[Word and item position data]
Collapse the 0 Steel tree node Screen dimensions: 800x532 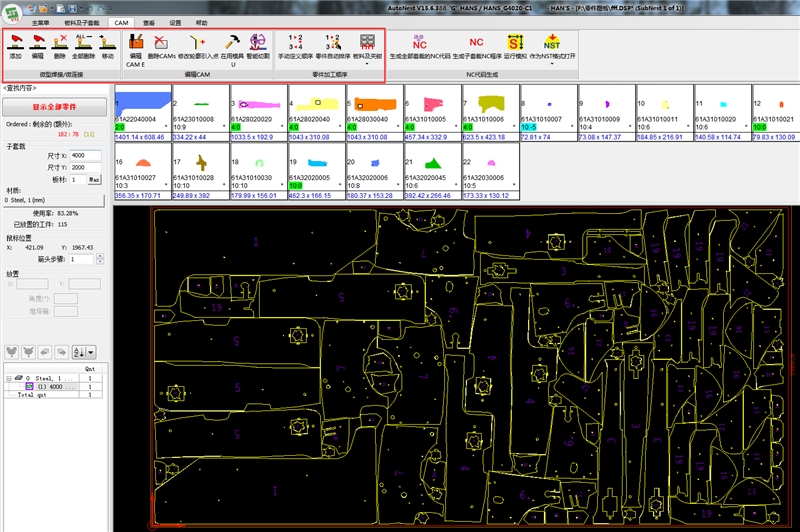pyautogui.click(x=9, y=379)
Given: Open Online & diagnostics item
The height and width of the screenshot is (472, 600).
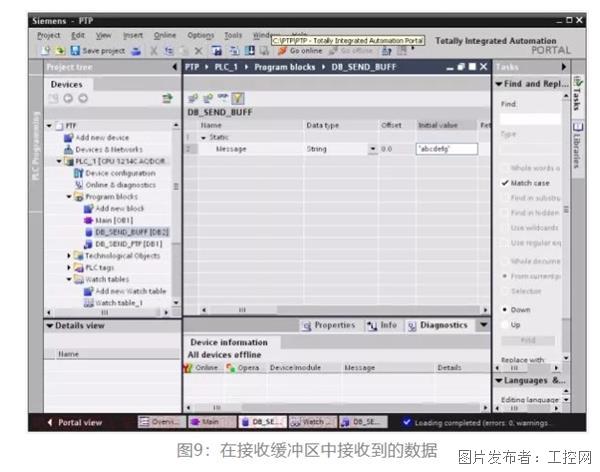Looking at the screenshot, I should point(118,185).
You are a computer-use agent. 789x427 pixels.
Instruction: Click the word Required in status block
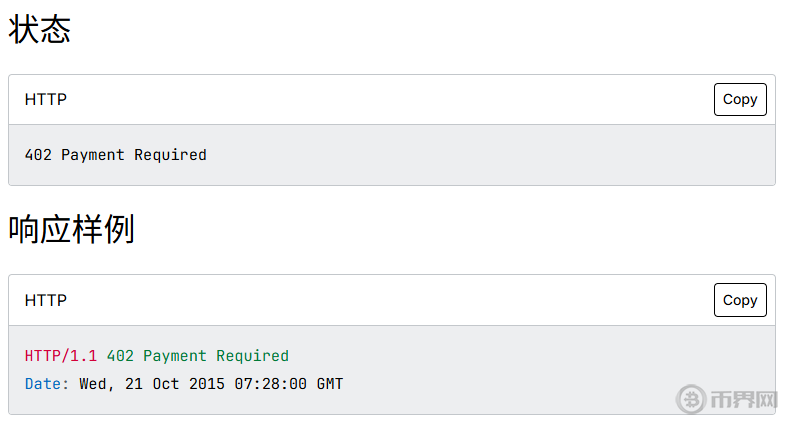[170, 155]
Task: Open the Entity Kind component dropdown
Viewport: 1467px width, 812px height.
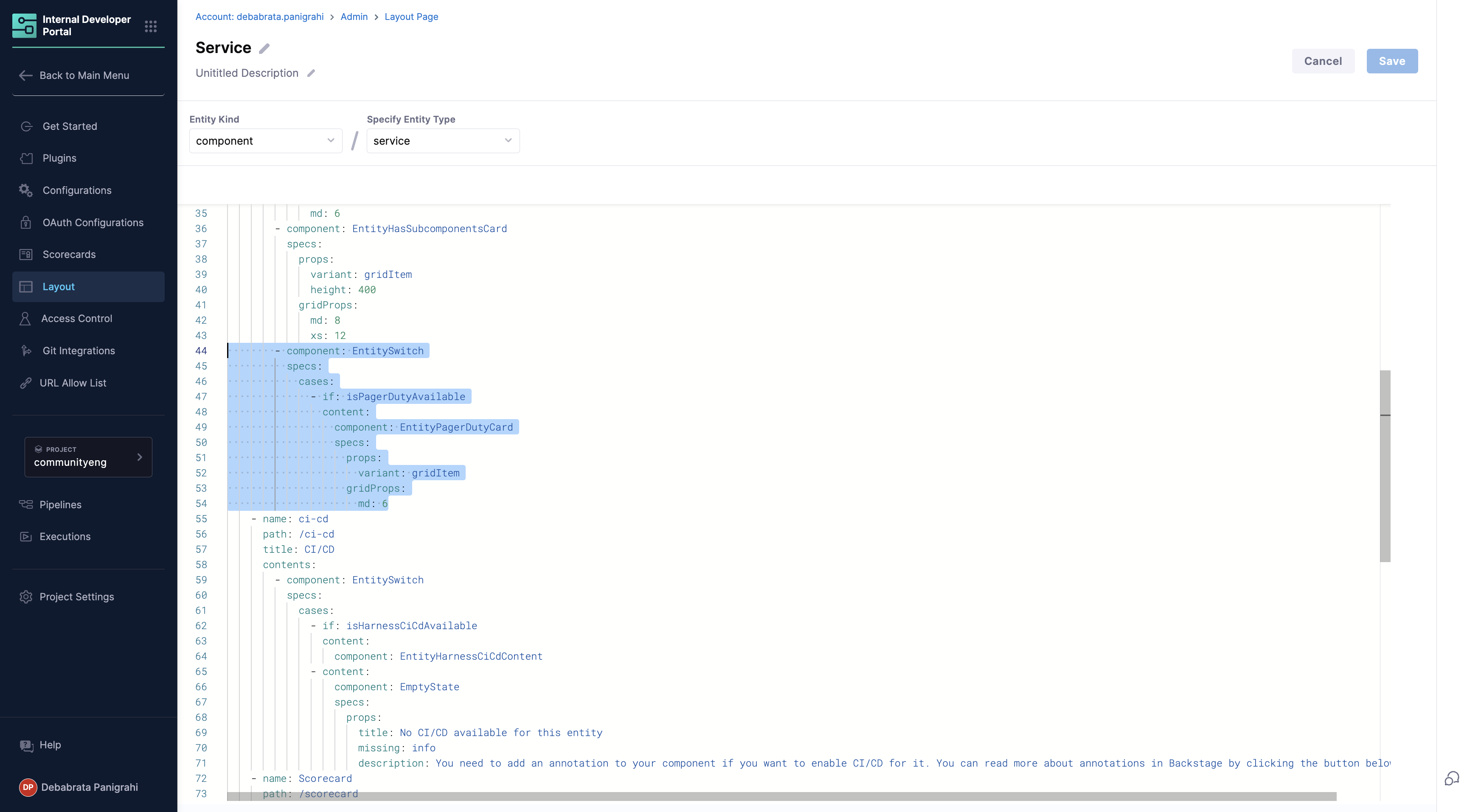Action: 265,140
---
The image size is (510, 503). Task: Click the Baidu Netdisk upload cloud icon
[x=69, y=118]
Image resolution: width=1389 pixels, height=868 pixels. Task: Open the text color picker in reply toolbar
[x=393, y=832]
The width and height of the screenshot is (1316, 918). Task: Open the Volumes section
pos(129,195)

*Given request*:
Write out the stretch of the data from the line containing "Task: Open the Entity Kind component dropdown" through the line containing "Action: 265,140", swapping "dropdown" for "menu" and keeping everything else the same. Omit the pictures.

*Written response*:
Task: Open the Entity Kind component menu
Viewport: 1467px width, 812px height.
Action: 265,140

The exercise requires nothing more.